Faute d’avoir pu obtenir l’aide sociale qu’elle sollicitait, Elisabeth va s’enfoncer peu à peu dans la spirale de la misère. Ses tentatives pour enrayer l’engrenage infernal sont l’une après l’autre vouées à l’échec, tout comme sa brève liaison avec un agent de police qui l’abandonne dès qu’il apprend qu’elle a, du fait de ces mêmes tentatives, séjourné en prison.
Parce qu’elle « n’a rien à bouffer », ne reste plus à la jeune femme qu’à se donner la mort...

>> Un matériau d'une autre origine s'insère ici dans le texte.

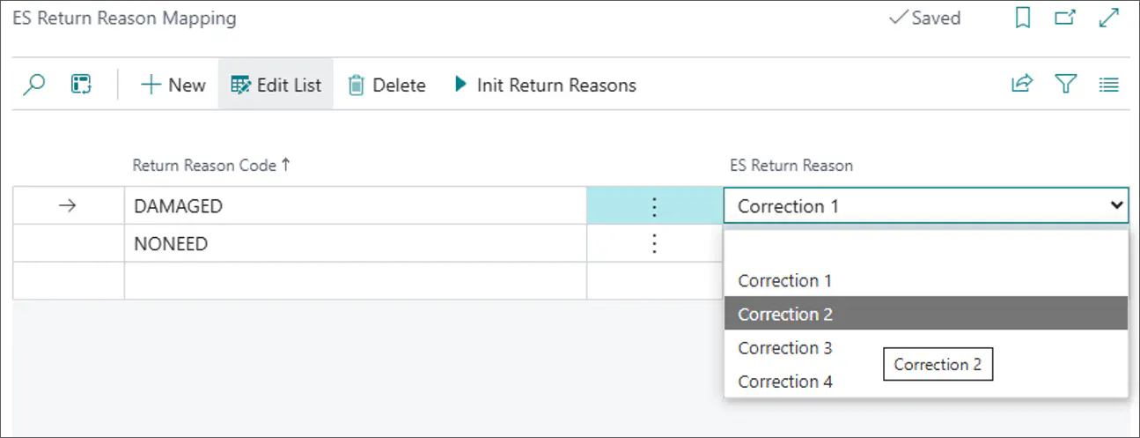Click the search magnifier icon
This screenshot has height=438, width=1140.
point(34,85)
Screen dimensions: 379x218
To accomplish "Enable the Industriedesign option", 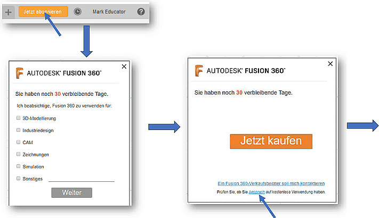I will tap(18, 130).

Cette chronique de la misère ordinaire vous semble éminemment contemporaine ? Foi, Amour, Espérance a pourtant près de 80 ans. Ödön von Horváth (1901-1938) composa cette « petite danse de mort » en 1933, au plus fort de la crise économique, aidé par son ami, le chroniqueur judiciaire Lukas Kristl, qui lui disait ne pas comprendre « pourquoi les auteurs dramatiques ne s’intéressent jamais aux petits délits que, pourtant, nous rencontrons des milliers de fois et sous des milliers de formes ». Avec Foi, Amour, Espérance, le dramaturge disait ainsi vouloir s’élever « contre l’application bureaucratique et irresponsable des articles mineurs de la loi ». De deux ans postérieure à ses fameuses Légendes de la forêt viennoise, qui avaient triomphé à Berlin, la pièce ne put toutefois être créée dans la capitale allemande, suite aux pressions des autorités nazies – elle ne le sera qu’en 1936 à Vienne, où Ödön von Horváth s’était entre-temps réfugié… Habitué du Festival d’Automne à Paris (où il présente également cette année Meine faire Dame), le metteur en scène Christoph Marthaler est aussi un familier de l’écrivain austro-hongrois, auquel il revient pour la quatrième fois. On ne s’étonnera pas que cette pièce figure parmi ses préférées, si l’on se souvient de l’amour dont sa vision des Légendes de la forêt viennoise, présentées en 2007, témoignait pour les déclassés – de toutes les époques et de tous les pays.